If you want to use diffserv4 on the download you need to set the extra download option nowash as the default on cake-qos is to wash the DSCP marking.
Yes, I suspect the small amount of tagged traffic that I see on my upload is also from my various Google Assistant devices.

I would also love to see additional traffic marking added to cake-qos, but also don't have the knowledge to do this. I have a vision that we could use the Trend Micro engine classifications just like with FlexQoS and apply these to cake as per this info https://man7.org/linux/man-pages/man8/tc-cake.8.html#OVERRIDING_CLASSIFICATION_WITH_TC_FILTERS, but sadly even with 30 years in IT Infrastructure, I don't have the knowledge to even know where to start in the code.
This is what I found, but not sure if the same technique can be applied on Asuswrt.
 
Yes, I suspect the small amount of tagged traffic that I see on my upload is also from my various Google Assistant devices.


This is what I found, but not sure if the same technique can be applied on Asuswrt.

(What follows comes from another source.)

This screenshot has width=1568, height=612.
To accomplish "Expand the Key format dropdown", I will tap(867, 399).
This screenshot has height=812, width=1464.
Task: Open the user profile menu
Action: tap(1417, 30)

I'd be surprised if any traffic is being tagged. You need to use a packet sniffer such as ethereal to see.
 
I'd be surprised if any traffic is being tagged. You need to use a packet sniffer such as ethereal to see.
The small amount of traffic is getting categorised somehow. The only way I can think that is happening is some devices are applying the appropriate tags themselves.
 
are the current available cake binaries very outdated?
i'm not using cake right now, but I remember that was an open issue.
 
The small amount of traffic is getting categorised somehow. The only way I can think that is happening is some devices are applying the appropriate tags themselves.
I can certainly start and stop traffic using the diffserv4 tins by powering off/on my Ring Doorbell Pro and using Live View to watch it's stream so I believe a small number of applications / devices in my home do DSCP marking.
 
Disclaimer: I haven't yet had time to watch the video you linked
Cake is not using fairness. It classify traffic by traffic pattern. Real time streams such as Voice, Video and Gaming don't consume all the bandwidth, they send traffic at set rates while a download can grow to fill the pipe. Cake will slow the applications that fill the pipe to allow the real time applications the bandwidth they need. It is explained in the video.
Where is cake identifying the traffic type in this case. In besteffort there is only a single tin, but with diffserv profiles it relies on traffic having been tagged externally. My understanding is that within each tin the traffic is treated fairly so without either tagging before it arrives at the router, or an implementation such as Trend Micro to tag it, there is no prioritisation. I'd be happy to learn otherwise and will watch the video when time permits.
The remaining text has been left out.